A pregnant client with type I diabetes asks the nurse about how to best control her blood sugar while she is pregnant. The best reply would be for the woman to: begin oral hyperglycemic medications along with the insulin she is currently taking. check her blood sugars frequently and adjust insulin accordingly. limit weight gain to 15 pounds during the pregnancy. exercise for 1 to 2 hours each day to keep the blood glucose down.

check her blood sugars frequently and adjust insulin accordingly. The goal for a mother who has type I diabetes mellitus is to keep tight control over her blood sugars throughout the pregnancy. Therefore, she needs to test her blood sugar frequently during the day and make adjustments in the insulin doses she is receiving.

A pregnant woman diagnosed with cardiac disease 4 years ago is told that her pregnancy is a high-risk pregnancy. The nurse then explains that the danger occurs primarily because of the increase in circulatory volume. The nurse informs the client that the most dangerous time for her is when? in weeks 12 to 20 in weeks 20 to 28 in weeks 8 to 12 in weeks 28 to 32

in weeks 28 to 32 The danger of pregnancy in a woman with cardiac disease occurs primarily because of the increase in circulatory volume. The most dangerous time for a woman is in weeks 28 to 32, just after the blood volume peaks.

The nurse reviews the medication therapy regimen of a pregnant woman with chronic hypertension. Which medication would the nurse most likely expect to find? carvedilol metoprolol labetalol atenolol

labetalol Although beta-blockers and calcium channel blockers may be prescribed to reduce blood pressure by peripheral dilation to a safe level, it should not be reduced below the threshold that allows for good placenta circulation. Labetalol and nifedipine are typical drugs that may be prescribed.

A client is diagnosed with peripartum cardiomyopathy (PPCM). Which therapy would the nurse expect to administer to the client? monoamine oxidase inhibitors (MAOIs) methadone therapy ginger therapy restricted sodium intake

restricted sodium intake The client with peripartum cardiomyopathy should be prescribed a restricted sodium intake to control the blood pressure. Monoamine oxidase inhibitors are given to treat depression in pregnancy, not peripartum cardiomyopathy. Methadone is a drug given for the treatment of a substance use disorder during pregnancy. Complementary therapies like ginger therapy help in the alleviation of hyperemesis gravidarum, not peripartum cardiomyopathy.

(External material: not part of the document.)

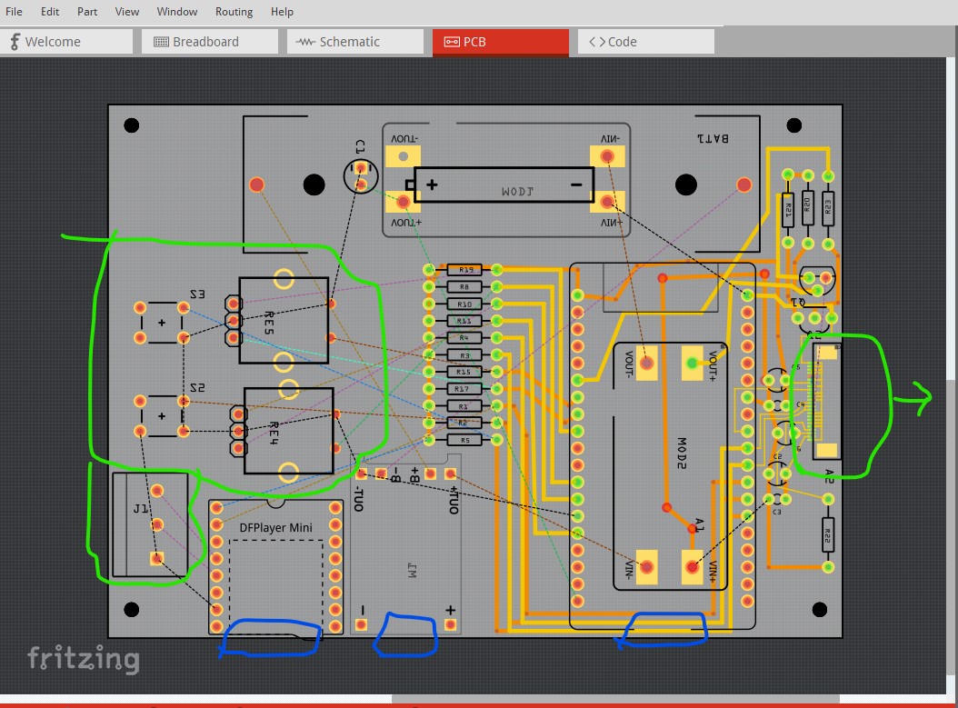Open the File menu
Viewport: 958px width, 708px height.
(14, 12)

Which factor would contribute to a high-risk pregnancy? blood type O positive history of allergy to honey bee pollen first pregnancy at age 33 type 1 diabetes

type 1 diabetes A woman with a history of diabetes has an increased risk for perinatal complications, including hypertension, preeclampsia, and neonatal hypoglycemia. The age of 33 without other risk factors does not increase risk, nor does type O-positive blood or environmental allergens.

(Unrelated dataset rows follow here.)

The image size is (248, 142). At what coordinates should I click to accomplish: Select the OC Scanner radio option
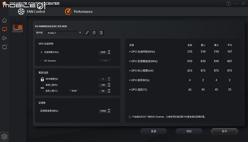pyautogui.click(x=41, y=60)
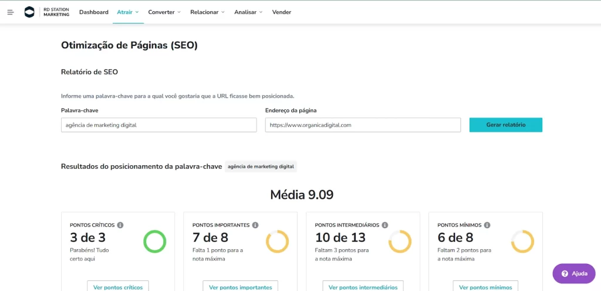Viewport: 601px width, 291px height.
Task: Click info icon beside Pontos Críticos
Action: (x=120, y=225)
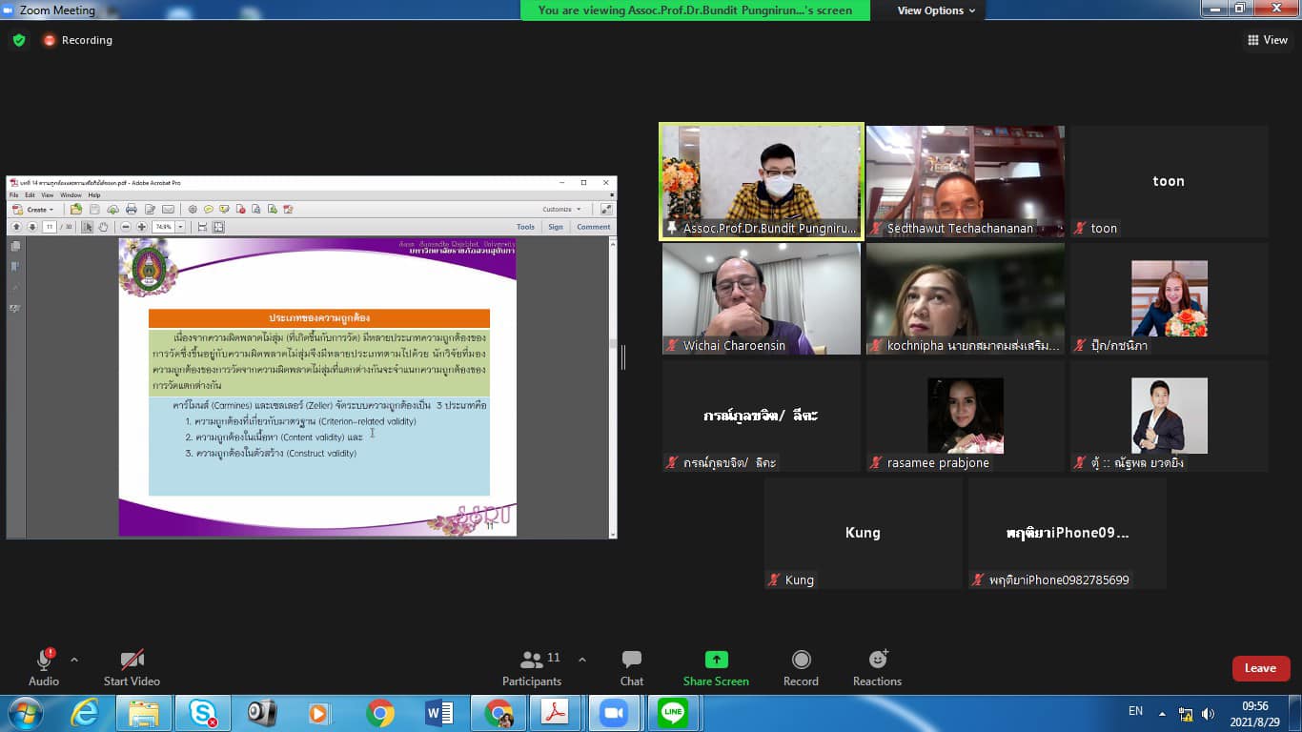Open the Participants list
1302x732 pixels.
pyautogui.click(x=532, y=667)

A pregnant woman at 36 weeks' gestation comes to the care center for a follow-up visit. The woman is to be screened for group B streptococcus (GBS) infection. When describing this screening to the woman, the nurse would explain that a specimen will be taken from which area(s)? Select all that apply. rectum conjunctiva vagina throat nasal cavity

vagina rectum According to Centers for Disease Control and Prevention guidelines, all pregnant women should be screened for GBS at 35 to 37 weeks' gestation and treated. Vaginal and rectal specimens are cultured for the presence of the bacterium. Specimens from the throat, nasal cavity, or conjunctiva are not used.